THE prospect of regional conflict in the Middle East has given gold a boost in another example of what former AngloGold Ashanti CEO Bobby Godsell once lamented was the metal’s “catastrophe status”. When he said this, in the 1990s, AngloGold Ashanti was working hard to promote gold as adornment, but jewellery is only a shiny sliver of its appeal.
So is geopolitical tension, it would seem. The recent premium in gold arising from the Middle East conflict is a volatile one, and not a reliable driver of long-term value, says UBS. “It makes the market vulnerable to headlines,” says Joni Teves, a precious metals strategist for the Swiss bank.
The likelihood that recent gold purchases have been speculative is underpinned by the behaviour of private money. There is yet to be a convincing turn in the buying of exchange traded funds, suggesting private wealth is already well allocated to the metal and may even liquidate. Official sector buying has been robust, however. Central banks bought an estimated 1,000t of bullion in 2022, double the amount of 2021.
But what really matters in gold, the experts say, is performed on the macroeconomic stage, starting with the US Federal Reserve and its interest rate policy.

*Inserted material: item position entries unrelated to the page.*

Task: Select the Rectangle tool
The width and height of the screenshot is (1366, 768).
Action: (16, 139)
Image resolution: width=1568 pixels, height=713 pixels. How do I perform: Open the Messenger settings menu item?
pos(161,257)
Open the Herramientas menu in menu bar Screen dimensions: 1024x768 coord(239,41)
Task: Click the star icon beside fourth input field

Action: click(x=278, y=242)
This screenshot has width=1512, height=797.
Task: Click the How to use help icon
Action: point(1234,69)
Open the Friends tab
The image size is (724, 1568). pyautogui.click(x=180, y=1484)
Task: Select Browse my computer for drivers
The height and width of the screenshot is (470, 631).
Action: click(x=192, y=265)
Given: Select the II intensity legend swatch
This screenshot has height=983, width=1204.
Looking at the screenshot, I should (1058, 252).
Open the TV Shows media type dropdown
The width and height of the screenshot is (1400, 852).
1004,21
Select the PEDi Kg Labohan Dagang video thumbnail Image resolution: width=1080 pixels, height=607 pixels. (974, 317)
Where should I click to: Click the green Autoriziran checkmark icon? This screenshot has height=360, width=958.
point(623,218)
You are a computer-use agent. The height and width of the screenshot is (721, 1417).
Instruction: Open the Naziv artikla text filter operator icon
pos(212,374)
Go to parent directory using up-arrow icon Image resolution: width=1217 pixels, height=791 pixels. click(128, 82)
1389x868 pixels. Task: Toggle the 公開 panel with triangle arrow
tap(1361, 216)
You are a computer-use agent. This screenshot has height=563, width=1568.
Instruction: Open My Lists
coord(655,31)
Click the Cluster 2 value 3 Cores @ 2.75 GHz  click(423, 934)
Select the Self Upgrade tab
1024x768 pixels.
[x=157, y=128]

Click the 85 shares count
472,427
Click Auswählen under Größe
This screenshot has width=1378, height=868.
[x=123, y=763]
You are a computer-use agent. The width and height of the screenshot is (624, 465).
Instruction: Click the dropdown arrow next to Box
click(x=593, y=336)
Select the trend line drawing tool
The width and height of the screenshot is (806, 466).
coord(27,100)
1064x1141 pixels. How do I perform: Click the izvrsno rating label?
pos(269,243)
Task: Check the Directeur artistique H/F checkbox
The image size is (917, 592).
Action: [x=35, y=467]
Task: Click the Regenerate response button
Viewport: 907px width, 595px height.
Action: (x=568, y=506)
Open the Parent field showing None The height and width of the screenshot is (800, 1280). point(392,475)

The relationship between interest rates and gold is complicated.
It’s often said there is a negative correlation between rates and gold, but not always. There are times when gold and rates increase, such as in the 1970s. More recently, gold had a trough-to-peak rally of nearly 28% and missed the record in 2022 by less than $10 an ounce, during which time the Fed took policy rates to levels not seen since before the 2008 global financial crisis, according to Metals Focus, a UK research house.
Nonetheless, the Fed’s “extraordinary” run-up in rates with the re-emergence of inflation is creating an opportunity, believes John Reade, a former analyst and chief market strategist at the UK-based World Gold Council.
“Quite how many rate hikes from the Fed are still to come — is it one or two, or possibly none? — that is by the by,” he says. “What we know is that the next big move from the Fed, after a period of pausing, is rate cuts, which should be supportive of gold.”
More bank trouble?
Financial distress could also be consequential for gold. The council has a medium-term forecast of $1,800-$2,000 an ounce for gold. It last looked like testing the upper end of that guidance between March and May when a banking crisis, headed off by UBS’s $3.3bn purchase of the struggling Credit Suisse, triggered a bout of safe-haven gold buying.
According to Rhona O’Connell, head of market analysis, Europe, the Middle East and Africa and Asia for StoneX, a US financial services company, the cost of capital is threatening to spark fresh pressure in banking. This could be among middle-order institutions that support medium and small businesses in the US, responsible for 60% of the country’s productive GDP, she says. “Even if there are no more hikes, that cost of capital will feed through to those middle-order banks,” says O’Connell. The question is the extent to which those banks can shore up balance sheets without having an impact on the industry.
“I don’t think we have seen the last of it. I think there are stresses and strains within the [banking] system. I wouldn’t at all be surprised to see problems in the next six to nine months, which is when gold will come back as a safe haven and take centre stage,” says O’Connell.
If this still sounds as if gold’s prospects are being conceptualised in terms of impending disaster, you’ve not read nothing yet. Mark Bristow, CEO of Barrick Gold, the world’s second-largest gold producer, has long argued the systemic underpricing of gold. He thinks that by having failed to properly tackle the financial and economic crises of 2008, principally by printing money, the West has only bought respite. “Critical issues” built on 2008, as well as the way banks dealt with the economic torpor of the pandemic, loom large, he says. “When you look at critical risks in the global economy in a de-globalising world there will be an ever-growing move towards the only currency politicians can’t print, which is gold,” says Bristow.
To a large extent, gold has never stopped acting as a safe haven. That the metal has bobbed around $1,800-$1,900 an ounce all year, even in this high rates environment, indicates a high level of resilience. “Bitcoin was supposed to rival gold as a hedge against risk,” says AngloGold Ashanti CEO Alberto Calderon. “But bitcoin runs away from risk. Gold has been around for 4,000 years. It won’t disappear.”